5 Worship Misconceptions

I have been involved in worship for as long as I can remember. I’m convinced that it’s nearly impossible to define what it means to worship God in a single phrase. Worship is a lifestyle, worship is an attitude, worship is all about God, worship is a form of spiritual warfare, worship can heal the soul. The reality is, all of that is true, worship is all of those things and more.

 

Worshipping God is a bit of a lost art in modern church culture. There are many misunderstandings about worship and I’d like to highlight 5 of them. I hope this list will help you get a better understanding of what it means to truly worship God.

 

 

1.     Singing songs is my worship to God

A lot of people believe that worship begins and ends with music, singing and/or listening to “worship” songs. But music is not, in and of itself, worship. While music can be a very enjoyable part of honoring and loving God, real worship is all about obeying and pleasing God through our actions, attitudes and thoughts. Music is a small (although important) part of a lifestyle that aims to please God.

  

2.     Praise is celebration (fast songs). Worship is intimacy (slow songs)

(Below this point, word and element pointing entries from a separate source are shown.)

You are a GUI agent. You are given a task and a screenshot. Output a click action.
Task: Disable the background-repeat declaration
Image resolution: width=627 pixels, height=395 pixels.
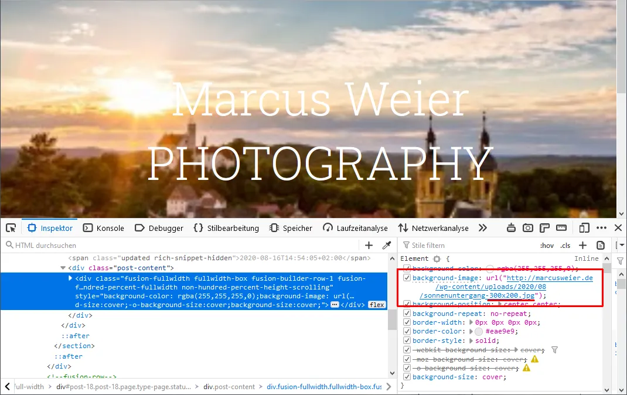[x=407, y=314]
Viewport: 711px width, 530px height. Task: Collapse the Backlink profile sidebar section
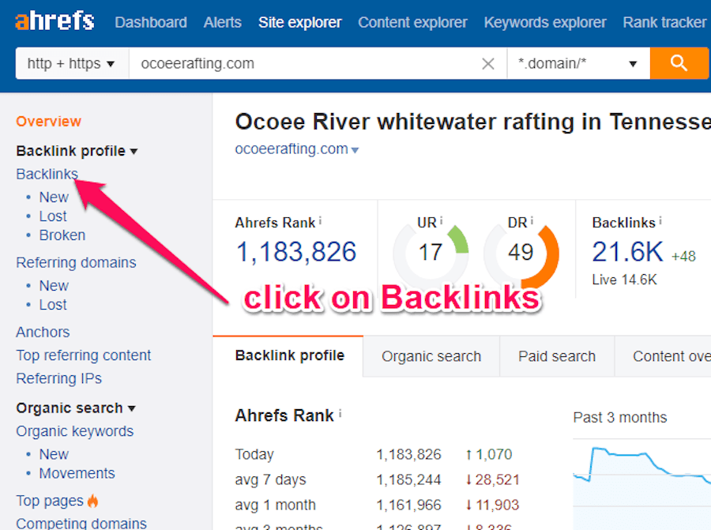coord(134,150)
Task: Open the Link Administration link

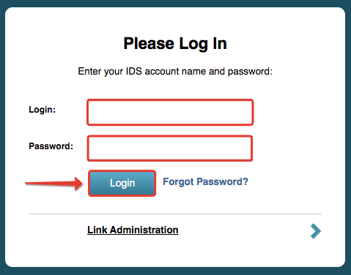Action: (133, 230)
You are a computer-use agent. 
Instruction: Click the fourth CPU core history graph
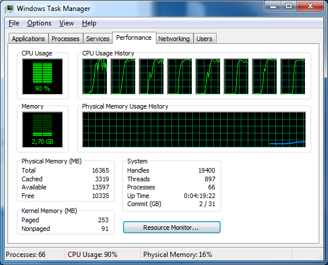tap(180, 77)
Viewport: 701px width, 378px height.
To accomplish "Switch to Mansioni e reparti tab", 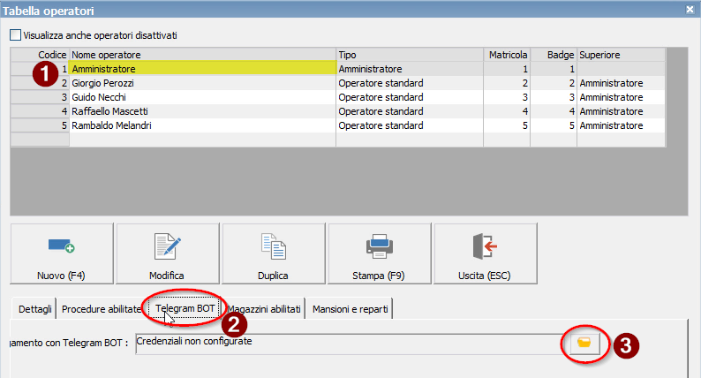I will [351, 309].
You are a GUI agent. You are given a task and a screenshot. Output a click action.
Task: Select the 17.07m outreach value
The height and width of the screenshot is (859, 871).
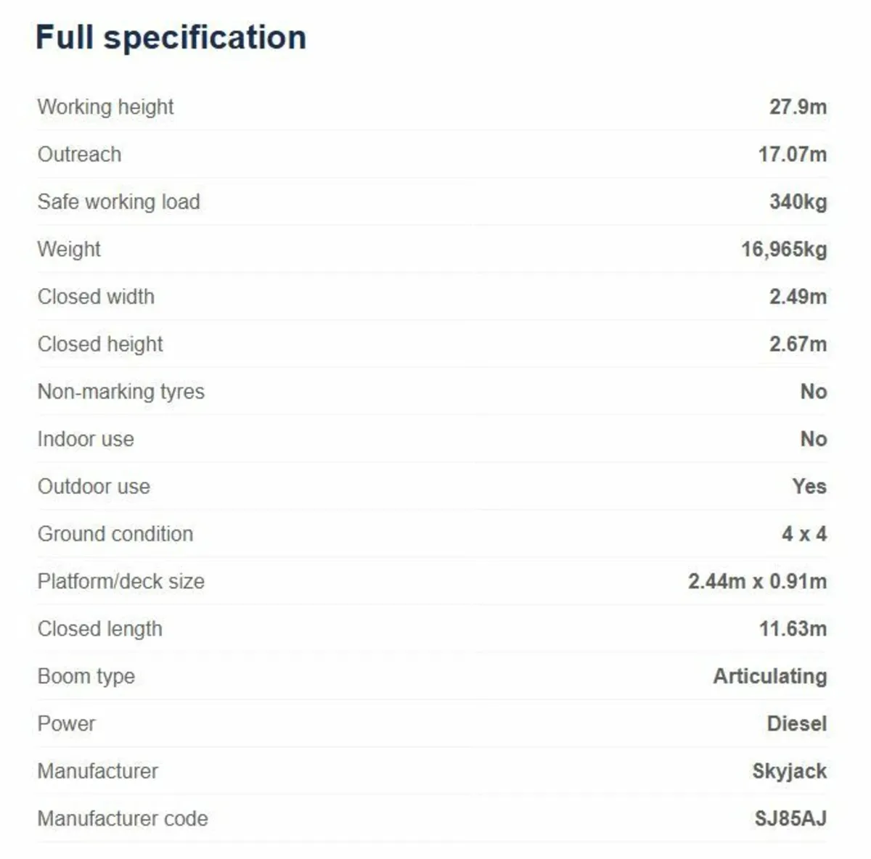pyautogui.click(x=792, y=155)
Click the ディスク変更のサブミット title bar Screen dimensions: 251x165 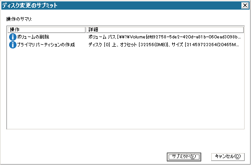pos(122,5)
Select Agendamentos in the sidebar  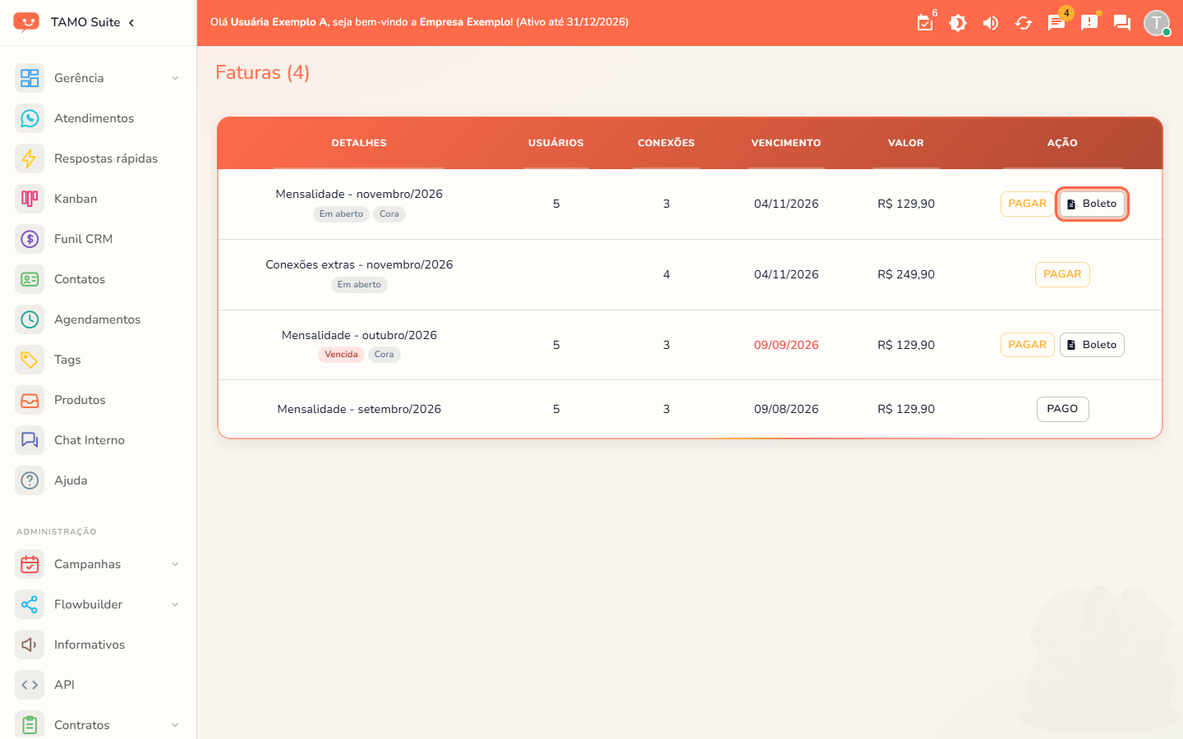tap(98, 319)
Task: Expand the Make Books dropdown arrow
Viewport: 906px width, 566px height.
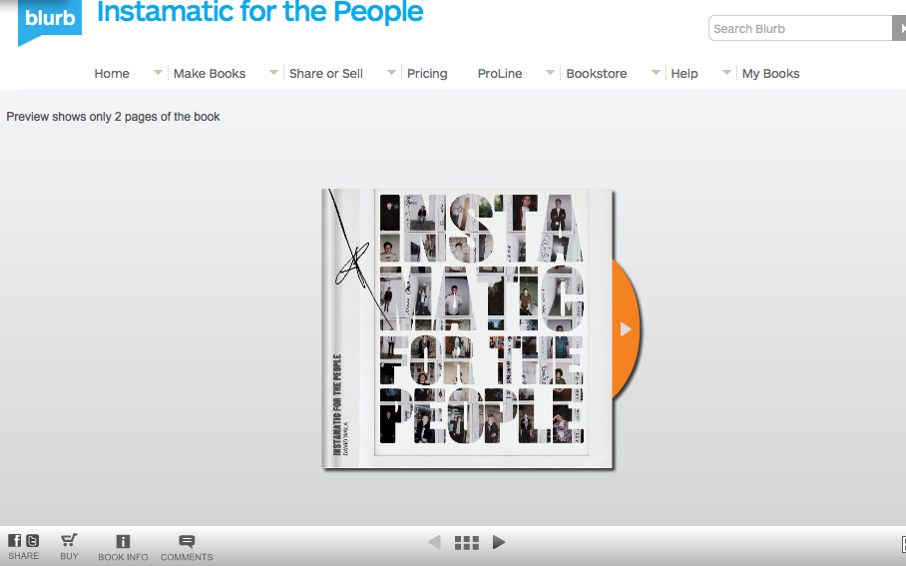Action: pyautogui.click(x=273, y=73)
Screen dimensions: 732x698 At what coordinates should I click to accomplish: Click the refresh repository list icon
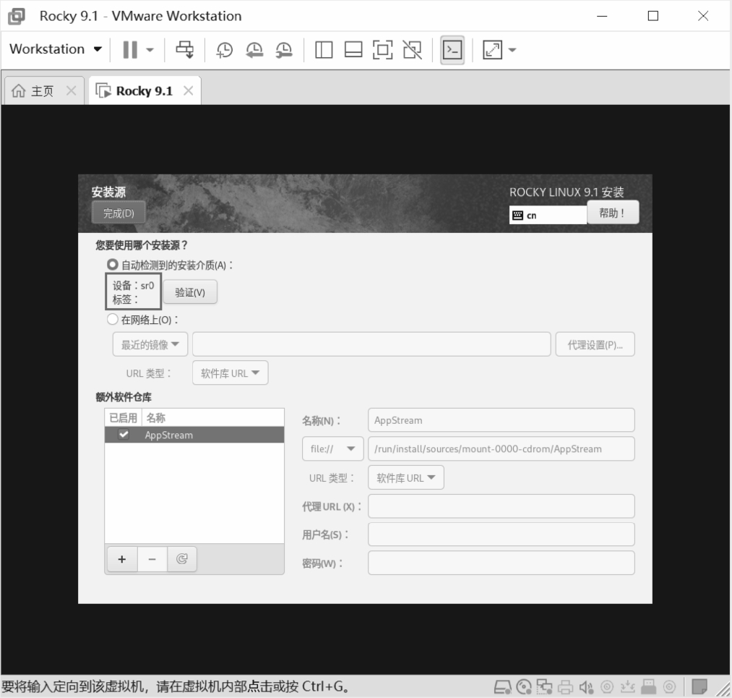coord(182,559)
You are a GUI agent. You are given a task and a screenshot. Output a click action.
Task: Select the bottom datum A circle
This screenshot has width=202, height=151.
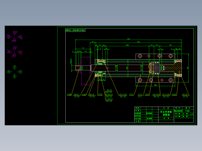click(15, 77)
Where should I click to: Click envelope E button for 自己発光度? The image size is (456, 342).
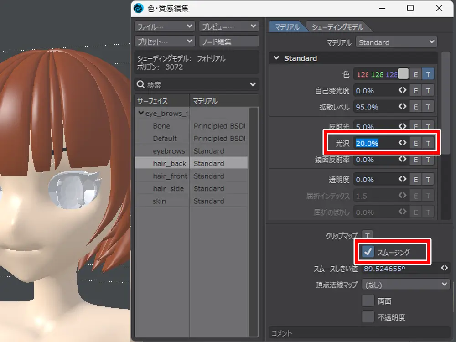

I remember that is how we defined praise and worship back in the day. You start a gathering with some fast music (“praise”) then you transition into slower music (“worship”). Again, the misconception here is that worship is a “thing” you do. But worship is in fact a desire to obey and please God. Worship is not about fulfilling a religious obligation, it’s about showing God just how thankful we are for His faithfulness and goodness towards us. That is done through our obedience to Him.

  

3.     True worship is when “the glory” is felt in a gathering

The tingles, goosebumps, hair standing up, the “feels.” Many people believe that true worship is occurring when we feel a certain way. But when was the last time you were ridiculed because of your faith but you stood firm in your beliefs? Or when you stood up for God while He was being mocked. Or when you chose to go against the “flow” of this world because you know it dishonors God. Did it give you the tingles? Probably not, it probably hurt and I’m sure it was very difficult. Many times, true worship (obedience to God) won’t give you the “feels” but you know it honors God. I’ll admit though, I love when I hear a well written song that has just the right melody to strike an emotional response in me (gives me goosebumps or the “feels”). But based on that alone, it doesn’t mean it was “true” worship. Maybe I just really like that song.

  

4.     Certain songs and/or styles are considered more “worship” than others

One big misconception about worship is this idea that I get to decide what God likes and enjoys. I remember growing up listening to ministers on the radio and TV saying “y’all playin that devil music in the church!” They argued that true worship was “the ‘ol gospel hymns” and modern/contemporary music was dishonoring to God. Maybe they didn’t know it, but those very same styles of music were also being played at the time in the clubs and bars by famous artists such as Ray Charles, Aretha Franklin, and Elvis Presley. Thankfully, we now have learned a great lesson because of that, the power of purpose over preference. The purpose of worship through music should get us to acknowledge the goodness and worthiness of God. That purpose should far exceed our preference.

 

5.     Worship is a purely personal experience

“It’s me and God and forget everyone else.” That was my attitude for many years. I truly believed that worship was something that was between me and God and us alone. Then I realized the importance of worshiping God with others. There is a tremendous power in acknowledging God together and encouraging one another at the same time. Worship is personal but it's also communal. In fact, we are commanded to gather and worship together. Hebrews 10:24-25 (NIV) says: “And let us consider how we may spur one another on toward love and good deeds, not giving up meeting together, as some are in the habit of doing, but encouraging one another—and all the more as you see the Day approaching.”